2.3 Classes of Instruction Set Architectures

Computer instruction sets vary greatly from machine to machine. We can usefully classify instruction sets into several categories based on the number of addresses contained within the typical instruction.

Perhaps simplest would be a computer with a zero-address, or stack-based, instruction set. Part of the processor state for such a machine includes a pointer to the top of a last-in first-out (LIFO) list, or stack, which may reside either in memory or in special storage within the processor. The stack pointer is an implicit operand for most instructions; it is not explicitly specified in the instruction word. On such a machine, the instructions

 PUSH      A POP       B 

cause the contents of memory location A to be placed on the top of the stack (as a result of the PUSH); the contents of the stack are then removed and copied into memory location B (as a result of the POP). Arithmetic instructions always operate on the top one or two elements of the stack, depending on whether they are unary or binary operations. For example, the instruction

 ADD 

adds the top two elements of the stack together, popping those elements from the stack and then pushing the resultant sum onto the top of the stack. Such machines are called zero-address machines because arithmetic operations such as ADD have no explicit operands; the operands are implicitly known to be the top two stack elements. Some hand-held calculators behave like zero-address computing devices.

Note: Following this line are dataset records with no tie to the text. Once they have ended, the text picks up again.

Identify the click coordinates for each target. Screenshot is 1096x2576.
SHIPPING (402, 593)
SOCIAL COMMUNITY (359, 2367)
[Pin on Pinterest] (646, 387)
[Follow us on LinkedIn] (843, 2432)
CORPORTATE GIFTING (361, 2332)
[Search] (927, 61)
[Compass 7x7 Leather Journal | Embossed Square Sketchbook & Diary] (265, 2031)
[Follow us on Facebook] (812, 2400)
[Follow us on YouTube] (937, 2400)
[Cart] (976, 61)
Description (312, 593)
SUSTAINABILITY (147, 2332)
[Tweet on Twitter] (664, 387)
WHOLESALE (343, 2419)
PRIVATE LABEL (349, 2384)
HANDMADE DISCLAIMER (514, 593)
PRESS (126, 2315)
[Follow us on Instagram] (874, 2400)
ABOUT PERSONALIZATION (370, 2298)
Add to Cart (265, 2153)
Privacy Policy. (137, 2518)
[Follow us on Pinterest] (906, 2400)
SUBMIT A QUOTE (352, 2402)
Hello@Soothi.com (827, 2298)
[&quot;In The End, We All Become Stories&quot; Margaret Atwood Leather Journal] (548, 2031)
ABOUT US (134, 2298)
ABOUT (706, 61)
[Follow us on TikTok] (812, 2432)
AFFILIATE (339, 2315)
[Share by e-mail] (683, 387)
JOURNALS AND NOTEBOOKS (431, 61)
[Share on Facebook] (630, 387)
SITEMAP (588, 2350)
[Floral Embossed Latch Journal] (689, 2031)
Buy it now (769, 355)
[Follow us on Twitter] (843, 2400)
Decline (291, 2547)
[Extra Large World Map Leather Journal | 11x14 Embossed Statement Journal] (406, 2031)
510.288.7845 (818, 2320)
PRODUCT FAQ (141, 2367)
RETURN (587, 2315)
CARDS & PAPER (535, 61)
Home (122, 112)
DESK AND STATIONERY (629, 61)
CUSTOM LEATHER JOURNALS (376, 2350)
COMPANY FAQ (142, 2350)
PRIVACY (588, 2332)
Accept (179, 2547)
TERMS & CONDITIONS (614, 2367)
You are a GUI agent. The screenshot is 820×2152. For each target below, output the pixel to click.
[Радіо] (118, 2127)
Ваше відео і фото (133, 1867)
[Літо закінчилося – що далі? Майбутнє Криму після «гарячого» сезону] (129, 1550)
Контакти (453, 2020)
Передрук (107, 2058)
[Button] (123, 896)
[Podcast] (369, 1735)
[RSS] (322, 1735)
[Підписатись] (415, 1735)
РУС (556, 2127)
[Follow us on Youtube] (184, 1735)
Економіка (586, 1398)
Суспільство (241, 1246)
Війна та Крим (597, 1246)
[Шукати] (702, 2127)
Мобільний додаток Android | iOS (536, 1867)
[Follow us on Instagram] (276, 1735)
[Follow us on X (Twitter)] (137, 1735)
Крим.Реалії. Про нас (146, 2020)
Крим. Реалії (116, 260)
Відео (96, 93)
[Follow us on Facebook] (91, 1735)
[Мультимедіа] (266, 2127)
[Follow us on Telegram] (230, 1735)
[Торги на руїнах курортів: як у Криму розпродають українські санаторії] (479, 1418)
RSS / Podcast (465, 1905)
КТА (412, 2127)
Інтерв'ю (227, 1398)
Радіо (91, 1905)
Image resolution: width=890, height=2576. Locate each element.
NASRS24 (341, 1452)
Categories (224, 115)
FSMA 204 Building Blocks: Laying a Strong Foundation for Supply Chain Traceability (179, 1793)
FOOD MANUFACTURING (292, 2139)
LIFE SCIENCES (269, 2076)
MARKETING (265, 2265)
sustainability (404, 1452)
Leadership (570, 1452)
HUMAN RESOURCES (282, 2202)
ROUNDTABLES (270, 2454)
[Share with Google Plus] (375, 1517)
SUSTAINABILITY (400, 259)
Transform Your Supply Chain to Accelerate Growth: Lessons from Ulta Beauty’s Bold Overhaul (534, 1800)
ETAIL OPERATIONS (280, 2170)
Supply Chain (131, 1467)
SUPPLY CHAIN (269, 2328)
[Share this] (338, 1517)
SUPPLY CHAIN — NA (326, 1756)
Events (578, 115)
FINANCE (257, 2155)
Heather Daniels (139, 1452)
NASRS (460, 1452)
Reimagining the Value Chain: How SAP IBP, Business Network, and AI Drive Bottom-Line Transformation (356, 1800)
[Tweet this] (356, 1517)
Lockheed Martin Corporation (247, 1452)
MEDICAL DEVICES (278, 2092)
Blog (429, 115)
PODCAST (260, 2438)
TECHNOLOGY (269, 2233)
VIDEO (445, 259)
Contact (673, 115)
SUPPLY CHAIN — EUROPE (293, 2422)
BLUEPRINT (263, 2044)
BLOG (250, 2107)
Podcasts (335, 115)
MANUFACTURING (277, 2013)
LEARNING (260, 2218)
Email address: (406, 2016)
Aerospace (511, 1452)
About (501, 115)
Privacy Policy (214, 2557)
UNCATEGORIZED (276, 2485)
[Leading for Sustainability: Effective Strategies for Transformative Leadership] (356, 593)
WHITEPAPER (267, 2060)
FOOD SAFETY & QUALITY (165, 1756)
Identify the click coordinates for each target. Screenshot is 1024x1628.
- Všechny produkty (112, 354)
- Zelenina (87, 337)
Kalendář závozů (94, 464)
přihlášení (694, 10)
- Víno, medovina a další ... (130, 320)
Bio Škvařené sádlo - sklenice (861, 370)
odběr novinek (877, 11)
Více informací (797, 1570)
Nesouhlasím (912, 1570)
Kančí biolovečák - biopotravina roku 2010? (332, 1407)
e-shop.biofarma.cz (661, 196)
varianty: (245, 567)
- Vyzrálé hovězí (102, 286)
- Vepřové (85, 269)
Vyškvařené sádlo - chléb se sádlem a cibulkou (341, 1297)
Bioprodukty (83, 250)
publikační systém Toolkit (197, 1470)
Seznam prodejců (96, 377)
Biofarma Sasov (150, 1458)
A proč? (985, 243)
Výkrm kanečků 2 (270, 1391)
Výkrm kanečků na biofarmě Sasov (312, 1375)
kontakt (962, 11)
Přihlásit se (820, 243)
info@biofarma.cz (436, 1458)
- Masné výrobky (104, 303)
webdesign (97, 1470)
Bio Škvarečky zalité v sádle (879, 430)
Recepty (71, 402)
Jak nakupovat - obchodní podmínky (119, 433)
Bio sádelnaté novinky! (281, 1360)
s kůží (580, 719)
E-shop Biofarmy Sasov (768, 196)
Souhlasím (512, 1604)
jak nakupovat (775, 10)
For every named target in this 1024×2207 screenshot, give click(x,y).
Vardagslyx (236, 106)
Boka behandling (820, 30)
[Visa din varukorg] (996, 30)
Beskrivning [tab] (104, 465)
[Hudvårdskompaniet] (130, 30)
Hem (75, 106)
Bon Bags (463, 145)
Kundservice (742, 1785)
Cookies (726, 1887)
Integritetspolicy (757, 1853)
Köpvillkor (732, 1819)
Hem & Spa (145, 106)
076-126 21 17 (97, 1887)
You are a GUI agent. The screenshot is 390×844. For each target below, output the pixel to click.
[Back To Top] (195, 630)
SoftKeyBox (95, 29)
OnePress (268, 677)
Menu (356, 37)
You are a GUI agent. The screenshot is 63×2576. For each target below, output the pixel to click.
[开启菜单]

A computer with a one-address instruction set typically has a single register, usually called the accumulator. Just as the stack is an implied operand for instructions on a stack machine, the single accumulator is the implied operand for a one-address machine. We could add the contents of memory locations A and B, putting the result in location C, on a one-address machine using a program fragment such as the following:

 LOAD      A ADD       B STORE     C 

The LOAD instruction copies the contents of memory location A into the accumulator. Then the ADD instruction finds and adds the contents of location B to the accumulator. Finally, the STORE instruction copies the contents of the accumulator into memory location C. In this architecture, it is not possible to add a number directly to the contents of a memory location; the summation must be formed in a processor register. The Digital PDP-8 architecture used one-address instructions.

A two-address instruction set allows two operands to be specified for the instruction. For example,

 ADD      A, B 

adds the contents of location A to the contents of location B. When the instruction is completed, the contents of location A are unchanged while location B now contains the sum. In some architectures the semantic order of the operands would be reversed, with the result of A := A + B instead of B := A + B. Here we have cited the operand semantics of the IA-32 and Digital Equipment Corporation architectures.

Finally, a three-address instruction set allows two source operands and one destination operand to be specified in the instruction. For example,

 ADD      A, B, C 

adds the contents of location A to the contents of location B and stores the result of the summation in a third location. When the instruction is completed, the contents of locations A and B are unchanged while location C now contains the sum. Again, we have cited the operand semantics of the IA-32 and Digital Equipment Corporation architectures.

These are just some of the options available to the designer of an instruction set, and several may be included in a given machine architecture. For example, the VAX provided for both the two- and the three-address ADD instructions just illustrated, while the PDP-11 only provided for the two-address version. In general, the more operands an instruction set allows, the more powerful the instructions tend to become. Yet as the instruction set becomes more powerful in this way, the hardware required to implement the complete instruction set also becomes more complex. For this reason, contemporary architectures tend to have no more than three operands for most of their instructions.

Like several RISC designs, the Itanium architecture describes a two-address machine with respect to load and store operations, which are the only instruction types that may reference the contents of memory. In such instructions, one address refers to a memory location and the other to a processor register. Other Itanium instructions typically involve three or more addresses.